Credo che potrebbe esserci una direttiva governativa anche per quel che riguarda la rete viaria dei territori. E invece spesso assistiamo a tagli, mentre risorse vengono messe per la realizzazione del Ponte sullo Stretto.

- I problemi sono sempre le scarse risorse e la limitata capacità di azione delle Province...

E’ così. Credo che questa situazione e queste difficoltà siano un altro risultato della sciagurata riforma delle Province. L’ente è stato indebolito, e chi ci rimette sono i cittadini. Per questo motivo come Upi cerchiamo di accendere i riflettori su quello che è lo scenario attuale, e chiediamo risorse per fare interventi che siano utili per i cittadini.

- Come saranno investiti i 10 milioni di euro che arriveranno?

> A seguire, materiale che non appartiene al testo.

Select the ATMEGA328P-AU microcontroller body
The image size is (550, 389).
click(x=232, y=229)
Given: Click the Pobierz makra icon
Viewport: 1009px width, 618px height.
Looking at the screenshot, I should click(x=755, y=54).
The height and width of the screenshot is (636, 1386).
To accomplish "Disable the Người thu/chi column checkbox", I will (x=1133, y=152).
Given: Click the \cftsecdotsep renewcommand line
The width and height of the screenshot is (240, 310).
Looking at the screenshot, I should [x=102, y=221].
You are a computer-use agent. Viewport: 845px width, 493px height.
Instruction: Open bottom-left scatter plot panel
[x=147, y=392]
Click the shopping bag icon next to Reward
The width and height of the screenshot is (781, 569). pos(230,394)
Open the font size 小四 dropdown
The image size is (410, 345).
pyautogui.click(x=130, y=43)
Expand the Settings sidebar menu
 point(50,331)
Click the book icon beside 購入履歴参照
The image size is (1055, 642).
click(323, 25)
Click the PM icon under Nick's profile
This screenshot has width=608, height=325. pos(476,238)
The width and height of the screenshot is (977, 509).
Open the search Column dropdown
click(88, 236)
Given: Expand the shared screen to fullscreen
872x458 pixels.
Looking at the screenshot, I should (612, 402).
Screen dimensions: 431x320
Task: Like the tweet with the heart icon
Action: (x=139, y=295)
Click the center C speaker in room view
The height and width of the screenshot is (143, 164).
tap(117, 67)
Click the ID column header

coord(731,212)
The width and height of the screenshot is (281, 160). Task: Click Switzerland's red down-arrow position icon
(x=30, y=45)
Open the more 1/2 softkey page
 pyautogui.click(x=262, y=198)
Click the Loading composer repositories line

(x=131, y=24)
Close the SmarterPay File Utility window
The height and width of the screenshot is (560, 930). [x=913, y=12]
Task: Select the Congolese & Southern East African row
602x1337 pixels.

Interverremo su più luoghi, con l’intento di coprire l’intero territorio provinciale e partendo ovviamente dalle situazioni che presentano le maggiori criticità. Abbiamo un piano di opere pubbliche piuttosto impegnativo, lavoriamo per l’eliminazione dei mutui e assumeremo anche nuovo personale perché nel tempo gli uffici sono stati fortemente depotenziati. Mancano risorse: il nostro fabbisogno sarebbe di 12 milioni di euro in più all’anno rispetto a ciò di cui disponiamo.